Dataset items:

"""

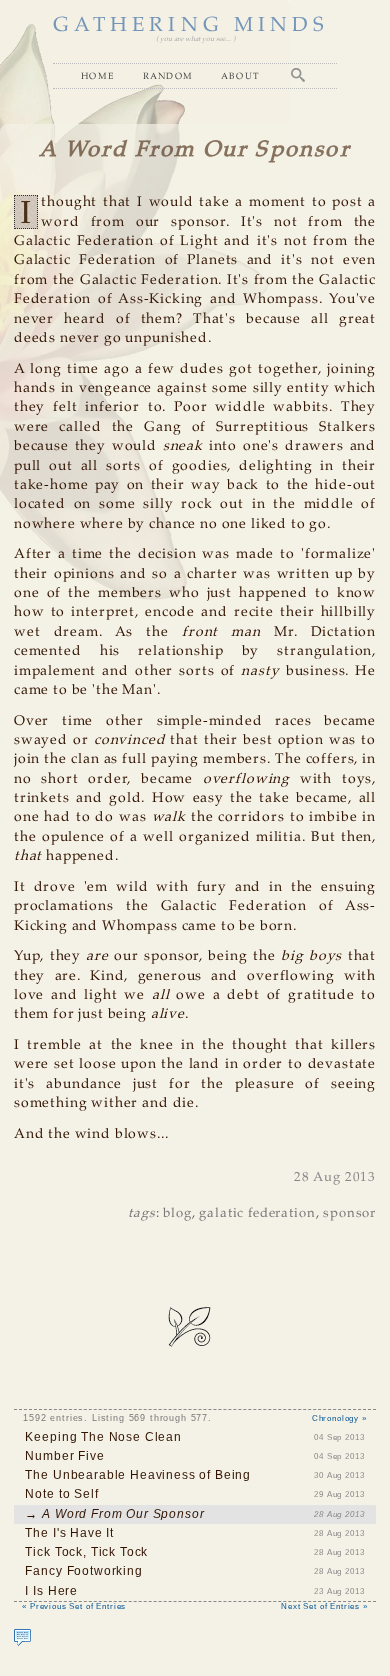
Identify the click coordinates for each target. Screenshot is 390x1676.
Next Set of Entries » (324, 1606)
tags (141, 1213)
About (241, 75)
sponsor (349, 1213)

"""

EXERCISE BRIEF: Although the records contain pictures, the copy should hold only their text, reproduced exactly.

EXPECTED ANSWER:
Identify the click coordinates for each target. Screenshot is 390x1676.
Next Set of Entries » (324, 1606)
tags (141, 1213)
About (241, 75)
sponsor (349, 1213)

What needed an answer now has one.